*** EXCERPT ***

Pineapple is the general name for a flowering plant family, which holds more than 2000 species. Our familiar pineapple, Ananas comosus, is a perennial, tropical or near-tropical, herbaceous plant, achieving a height of 1-1 1/2meters. It is native to southern Brazil and Paraguay where wild relatives occur. The pineapple is a member of the family Bromeliaceae.
The fruit is large juicy, named also pineapple, with a sweet flesh ranging from almost white to yellow and a prickly outer skin. Pineapples are ready when they smell sweet and the spiky leaves, crown-forming top, let go easily.
The fruit is fat-free, very low in sodium, cholesterol-free, high in vitamin C, vitamin A and vitamin B1. Pineapples are also rich in the inorganic trace mineral manganese, a mineral that is required for your body to construct bone and connective tissues.

*** PROVIDED MATERIAL ***

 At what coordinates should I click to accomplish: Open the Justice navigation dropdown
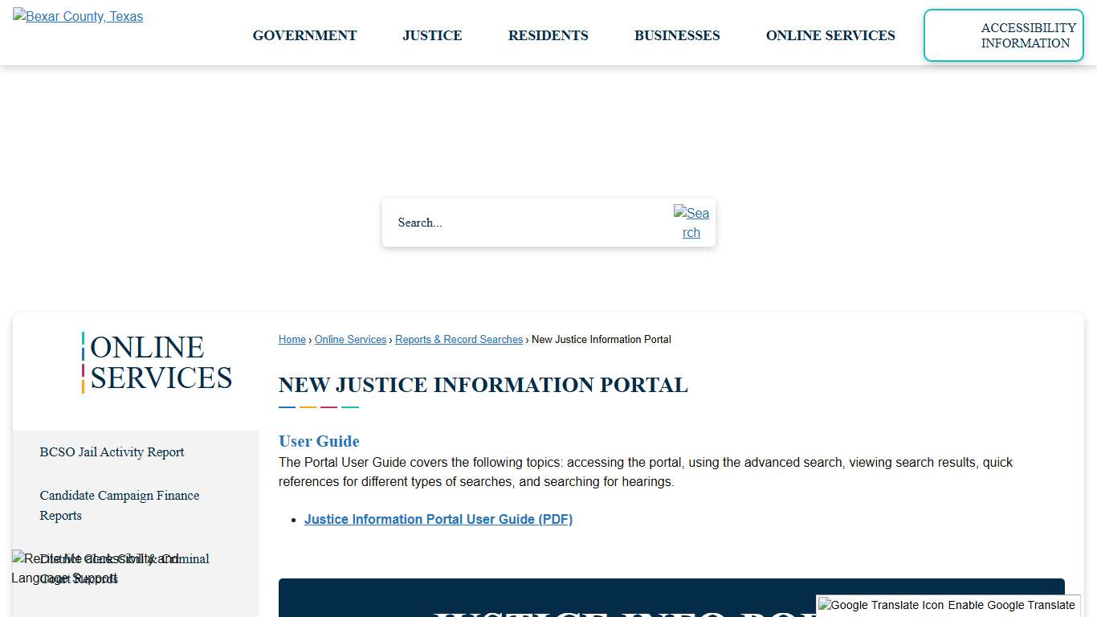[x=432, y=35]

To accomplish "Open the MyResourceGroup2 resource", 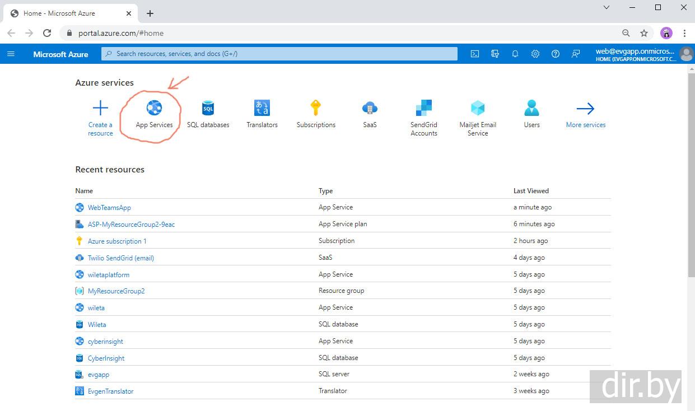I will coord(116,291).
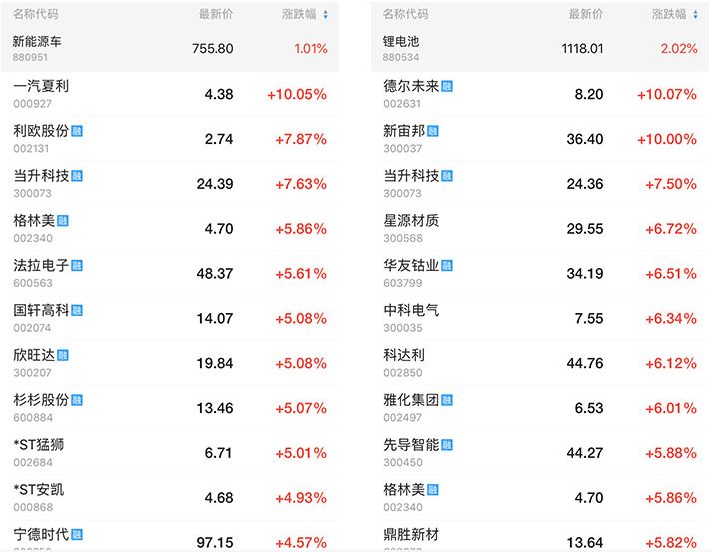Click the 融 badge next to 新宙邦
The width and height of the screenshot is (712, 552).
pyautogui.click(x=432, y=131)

***
*** PROVIDED MATERIAL ***

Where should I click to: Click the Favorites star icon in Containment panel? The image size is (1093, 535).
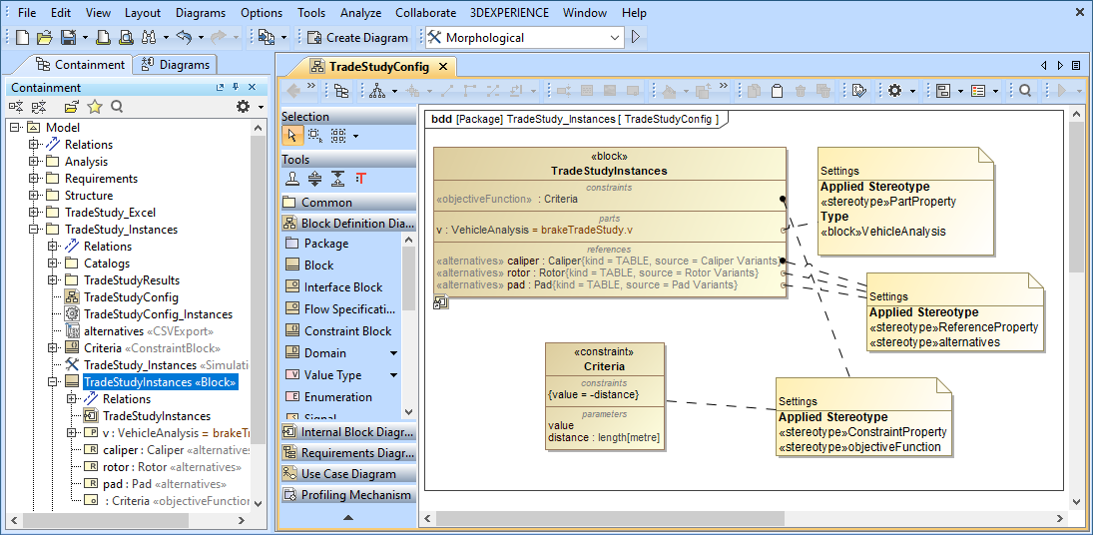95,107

***
*** PROVIDED MATERIAL ***

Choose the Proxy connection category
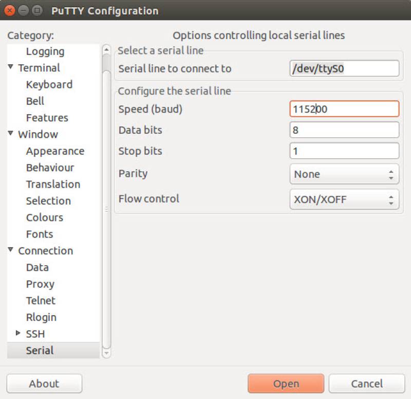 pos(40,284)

***

### WORK TO COMPLETE
(1) Answer from the pineapple passage:
(a) Where is the familiar pineapple native?
(b) What two signs show that a pineapple is ready?
(c) Which trace mineral are pineapples rich in?
(2) Output the pineapple passage between "The fruit is fat-free, very" and "and connective tissues.", inclusive, word for word.
(3) Please go on with the pineapple passage from its last sentence.
The listing has no connection to the pineapple passage.

### RESPONSES TO THE TASKS
(1)
(a) Southern Brazil and Paraguay.
(b) It smells sweet, and the spiky leaves of the top let go easily.
(c) Manganese.

(2)
The fruit is fat-free, very low in sodium, cholesterol-free, high in vitamin C, vitamin A and vitamin B1. Pineapples are also rich in the inorganic trace mineral manganese, a mineral that is required for your body to construct bone and connective tissues.

(3)
Fresh pineapples contain the protein-splitting enzyme, Bromelain, the same enzyme found also in fresh kiwi, papaya and babaco. This substance makes protein containing, foods tender and easier to digest. However, cooking (e.g. canned pineapple) turns the enzyme nonoperational.
Juice from unripened pineapple fruit stimulates uterine contractions and shouldn't be given to a pregnant woman. Juice of the right fruit remedies gastric irritability in pyrexia and is very instrumental in jaundice. It can be added to fruit salad, pies, cakes, ice cream, yogurt, punches, and sweets.